───── Trecho fornecido

A estratégia utilizada pela Câmara para votar duas vezes, na mesma semana, propostas de redução da maioridade penal gerou interpretações divergentes entre dois ex-presidentes do Supremo Tribunal Federal (STF). Enquanto o ministro aposentado Joaquim Barbosa aponta inconstitucionalidade na votação que aprovou a PEC da maioridade penal, o jurista Carlos Velloso, que se aposentou em 2005 da Suprema Corte, avalia que a iniciativa foi legal, na medida em que, segundo ele, se tratavam de textos com teor diferente.
Na madrugada desta quinta (2), os deputados federais aprovaram, em uma sessão polêmica, a proposta de emenda à Constituição que reduz de 18 para 16 anos a idade penal no país. Texto semelhante sobre o mesmo tema havia sido rejeitado pela Câmara no dia anterior.
No entanto, para assegurar a aprovação da PEC, deputados apresentaram uma nova versão, que excluiu da idade penal de 16 anos os crimes de tráfico de drogas, lesão corporal grave e roubo qualificado.
O texto anterior incluía esses três crimes, além de crimes hediondos, homicídio doloso e lesão corporal seguida de morte.
Derrotados em plenário, deputados do PT e de outros seis partidos decidiram protocolar no início da próxima semana um mandado de segurança no Supremo. Segundo o vice-líder do partido na Câmara, deputado Alessandro Molon (RJ), a ação está sendo elaborada, e os petistas estão em conversas com outras legendas para obter adesões. Em geral, ações desse tipo no STF alegam que houve afronta ao “devido processo legislativo”, conforme previsto pela Constituição.
Contrário à redução da maioridade penal, Joaquim Barbosa afirmou nesta quinta, por meio de sua conta pessoal no microblog Twitter, que a segunda votação da PEC contrariou uma regra da própria Constituição.

──────────

No trecho sobre a maioridade penal, quais crimes a nova versão da PEC excluiu da idade penal de 16 anos? Baseie-se somente no trecho.

───── Dados fornecidos

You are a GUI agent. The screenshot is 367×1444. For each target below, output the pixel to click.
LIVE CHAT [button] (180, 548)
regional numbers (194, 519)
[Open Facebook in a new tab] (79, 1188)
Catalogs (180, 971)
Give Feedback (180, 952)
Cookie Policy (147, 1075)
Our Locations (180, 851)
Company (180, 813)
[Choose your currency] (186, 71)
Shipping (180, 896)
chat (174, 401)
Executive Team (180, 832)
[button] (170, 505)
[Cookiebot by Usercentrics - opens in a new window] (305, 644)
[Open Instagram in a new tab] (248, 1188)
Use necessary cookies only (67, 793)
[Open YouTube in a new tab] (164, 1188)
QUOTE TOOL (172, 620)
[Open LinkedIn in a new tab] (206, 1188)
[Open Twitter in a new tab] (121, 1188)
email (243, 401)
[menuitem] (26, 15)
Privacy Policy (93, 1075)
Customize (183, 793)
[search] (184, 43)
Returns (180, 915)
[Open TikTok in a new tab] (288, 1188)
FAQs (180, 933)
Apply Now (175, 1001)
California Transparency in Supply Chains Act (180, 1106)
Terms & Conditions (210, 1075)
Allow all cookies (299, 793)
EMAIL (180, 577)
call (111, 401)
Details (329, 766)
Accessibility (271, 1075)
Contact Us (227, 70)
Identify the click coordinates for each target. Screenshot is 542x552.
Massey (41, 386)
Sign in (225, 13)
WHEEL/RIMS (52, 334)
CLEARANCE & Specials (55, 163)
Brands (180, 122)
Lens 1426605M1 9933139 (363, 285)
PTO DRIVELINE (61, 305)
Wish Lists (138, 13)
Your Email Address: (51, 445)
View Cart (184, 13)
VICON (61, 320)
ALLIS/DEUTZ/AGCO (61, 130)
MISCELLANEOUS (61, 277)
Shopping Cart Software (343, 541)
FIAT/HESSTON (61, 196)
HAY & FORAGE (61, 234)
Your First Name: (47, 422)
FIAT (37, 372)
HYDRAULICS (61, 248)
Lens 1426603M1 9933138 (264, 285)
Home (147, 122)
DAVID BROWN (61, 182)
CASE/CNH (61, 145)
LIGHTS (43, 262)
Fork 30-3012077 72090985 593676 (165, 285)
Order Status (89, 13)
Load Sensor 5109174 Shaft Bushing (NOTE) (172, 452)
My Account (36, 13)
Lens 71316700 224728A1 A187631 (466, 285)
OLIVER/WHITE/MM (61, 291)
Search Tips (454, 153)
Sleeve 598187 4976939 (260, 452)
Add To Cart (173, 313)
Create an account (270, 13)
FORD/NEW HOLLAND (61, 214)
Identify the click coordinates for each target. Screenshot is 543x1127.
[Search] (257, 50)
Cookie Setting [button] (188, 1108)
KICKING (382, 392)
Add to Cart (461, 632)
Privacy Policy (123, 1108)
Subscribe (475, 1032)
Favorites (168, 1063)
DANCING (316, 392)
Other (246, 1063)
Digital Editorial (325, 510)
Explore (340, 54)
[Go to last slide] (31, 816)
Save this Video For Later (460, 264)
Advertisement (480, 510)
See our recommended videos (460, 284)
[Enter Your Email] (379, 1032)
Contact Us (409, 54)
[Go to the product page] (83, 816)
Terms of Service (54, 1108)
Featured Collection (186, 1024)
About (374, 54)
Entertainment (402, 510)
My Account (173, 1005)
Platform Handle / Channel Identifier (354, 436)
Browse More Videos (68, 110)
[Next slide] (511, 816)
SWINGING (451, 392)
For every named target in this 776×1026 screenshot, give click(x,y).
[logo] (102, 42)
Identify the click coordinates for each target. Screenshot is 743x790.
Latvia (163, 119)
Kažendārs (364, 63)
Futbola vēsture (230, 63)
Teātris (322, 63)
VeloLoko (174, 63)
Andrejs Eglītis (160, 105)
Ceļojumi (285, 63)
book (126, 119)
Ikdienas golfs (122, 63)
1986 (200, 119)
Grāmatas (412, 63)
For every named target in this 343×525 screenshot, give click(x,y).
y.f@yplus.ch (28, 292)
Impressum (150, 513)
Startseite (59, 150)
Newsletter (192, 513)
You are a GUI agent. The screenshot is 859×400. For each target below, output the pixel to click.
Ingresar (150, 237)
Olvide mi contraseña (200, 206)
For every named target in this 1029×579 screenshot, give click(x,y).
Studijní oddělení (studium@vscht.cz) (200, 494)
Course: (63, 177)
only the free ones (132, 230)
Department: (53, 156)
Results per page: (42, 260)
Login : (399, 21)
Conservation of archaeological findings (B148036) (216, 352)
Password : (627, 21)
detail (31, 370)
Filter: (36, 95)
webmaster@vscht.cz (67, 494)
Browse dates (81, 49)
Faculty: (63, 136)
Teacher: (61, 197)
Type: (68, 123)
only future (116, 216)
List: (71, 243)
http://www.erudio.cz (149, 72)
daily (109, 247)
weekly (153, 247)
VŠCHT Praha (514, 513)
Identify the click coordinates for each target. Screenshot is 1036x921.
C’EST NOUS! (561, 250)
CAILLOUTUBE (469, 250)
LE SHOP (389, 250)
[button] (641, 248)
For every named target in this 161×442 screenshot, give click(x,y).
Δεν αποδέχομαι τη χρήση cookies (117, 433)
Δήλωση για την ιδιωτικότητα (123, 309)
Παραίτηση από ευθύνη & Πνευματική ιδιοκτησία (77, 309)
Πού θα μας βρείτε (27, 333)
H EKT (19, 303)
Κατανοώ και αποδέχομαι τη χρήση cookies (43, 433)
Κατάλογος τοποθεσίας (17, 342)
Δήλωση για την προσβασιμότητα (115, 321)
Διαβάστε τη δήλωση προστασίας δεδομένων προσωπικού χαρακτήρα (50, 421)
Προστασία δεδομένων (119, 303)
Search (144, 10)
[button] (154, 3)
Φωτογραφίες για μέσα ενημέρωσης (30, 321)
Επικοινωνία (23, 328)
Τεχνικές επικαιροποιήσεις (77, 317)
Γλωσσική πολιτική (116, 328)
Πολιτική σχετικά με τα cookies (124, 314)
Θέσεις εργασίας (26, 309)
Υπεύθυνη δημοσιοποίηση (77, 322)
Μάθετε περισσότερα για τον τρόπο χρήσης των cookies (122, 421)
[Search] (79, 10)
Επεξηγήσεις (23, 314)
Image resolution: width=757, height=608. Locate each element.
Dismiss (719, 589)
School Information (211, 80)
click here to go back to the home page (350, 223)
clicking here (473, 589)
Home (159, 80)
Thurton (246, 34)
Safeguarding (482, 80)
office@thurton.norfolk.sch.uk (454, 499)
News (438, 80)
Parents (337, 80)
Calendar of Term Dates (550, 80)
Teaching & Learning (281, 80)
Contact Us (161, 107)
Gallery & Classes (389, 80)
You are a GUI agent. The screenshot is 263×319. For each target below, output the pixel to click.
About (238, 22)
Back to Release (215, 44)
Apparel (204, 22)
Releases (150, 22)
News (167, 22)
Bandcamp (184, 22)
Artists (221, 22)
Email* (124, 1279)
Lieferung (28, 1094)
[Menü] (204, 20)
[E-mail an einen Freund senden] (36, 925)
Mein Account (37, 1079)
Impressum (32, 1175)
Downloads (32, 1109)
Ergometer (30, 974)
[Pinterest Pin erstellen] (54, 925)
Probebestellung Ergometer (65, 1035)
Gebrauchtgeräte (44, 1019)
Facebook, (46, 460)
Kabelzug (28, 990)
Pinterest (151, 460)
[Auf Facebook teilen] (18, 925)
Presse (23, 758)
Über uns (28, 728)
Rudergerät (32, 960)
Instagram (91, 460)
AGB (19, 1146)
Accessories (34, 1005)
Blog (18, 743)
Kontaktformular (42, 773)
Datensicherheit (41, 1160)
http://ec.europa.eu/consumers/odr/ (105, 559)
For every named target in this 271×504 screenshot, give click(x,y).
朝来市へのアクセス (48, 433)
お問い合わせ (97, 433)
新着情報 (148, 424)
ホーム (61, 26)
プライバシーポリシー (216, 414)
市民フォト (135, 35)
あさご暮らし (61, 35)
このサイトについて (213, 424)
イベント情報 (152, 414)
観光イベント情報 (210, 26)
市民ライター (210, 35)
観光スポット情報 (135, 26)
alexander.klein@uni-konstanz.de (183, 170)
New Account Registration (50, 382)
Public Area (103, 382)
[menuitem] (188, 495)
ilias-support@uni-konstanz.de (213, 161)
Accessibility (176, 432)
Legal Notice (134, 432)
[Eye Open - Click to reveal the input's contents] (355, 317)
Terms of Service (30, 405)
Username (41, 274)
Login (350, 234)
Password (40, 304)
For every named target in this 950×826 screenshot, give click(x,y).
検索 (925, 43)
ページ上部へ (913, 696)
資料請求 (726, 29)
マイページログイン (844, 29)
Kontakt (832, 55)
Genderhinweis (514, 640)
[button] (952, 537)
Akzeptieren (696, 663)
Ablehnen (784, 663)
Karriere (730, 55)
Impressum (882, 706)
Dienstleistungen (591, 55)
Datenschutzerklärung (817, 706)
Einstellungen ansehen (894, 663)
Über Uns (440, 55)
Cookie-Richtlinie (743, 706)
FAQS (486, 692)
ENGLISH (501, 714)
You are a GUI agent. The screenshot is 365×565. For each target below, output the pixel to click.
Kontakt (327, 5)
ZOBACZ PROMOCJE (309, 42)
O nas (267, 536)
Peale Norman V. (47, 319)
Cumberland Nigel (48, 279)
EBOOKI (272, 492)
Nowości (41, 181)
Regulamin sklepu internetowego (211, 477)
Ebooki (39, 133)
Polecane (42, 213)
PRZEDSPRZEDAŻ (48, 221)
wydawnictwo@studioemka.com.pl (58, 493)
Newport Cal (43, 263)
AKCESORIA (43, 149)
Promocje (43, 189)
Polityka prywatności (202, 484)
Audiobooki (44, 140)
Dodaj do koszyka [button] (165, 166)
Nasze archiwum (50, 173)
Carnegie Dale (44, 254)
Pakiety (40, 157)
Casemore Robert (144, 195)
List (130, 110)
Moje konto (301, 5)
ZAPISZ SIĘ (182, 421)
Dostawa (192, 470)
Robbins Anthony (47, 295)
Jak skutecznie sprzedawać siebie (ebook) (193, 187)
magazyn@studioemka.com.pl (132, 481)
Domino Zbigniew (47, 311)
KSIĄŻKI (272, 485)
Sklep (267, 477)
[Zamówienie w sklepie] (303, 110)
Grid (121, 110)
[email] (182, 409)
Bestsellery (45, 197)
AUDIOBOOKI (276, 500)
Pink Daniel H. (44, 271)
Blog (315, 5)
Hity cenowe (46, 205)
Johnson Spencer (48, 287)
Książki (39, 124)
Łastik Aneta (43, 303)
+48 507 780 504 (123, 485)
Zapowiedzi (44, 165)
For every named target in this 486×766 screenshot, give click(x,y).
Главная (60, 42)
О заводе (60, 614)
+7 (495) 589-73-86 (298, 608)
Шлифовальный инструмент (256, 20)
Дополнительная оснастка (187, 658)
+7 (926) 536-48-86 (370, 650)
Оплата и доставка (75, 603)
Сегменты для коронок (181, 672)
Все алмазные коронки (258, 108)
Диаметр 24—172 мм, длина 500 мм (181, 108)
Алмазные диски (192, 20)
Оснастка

──────────

● **Resultado final**
Tráfico de drogas, lesão corporal grave e roubo qualificado.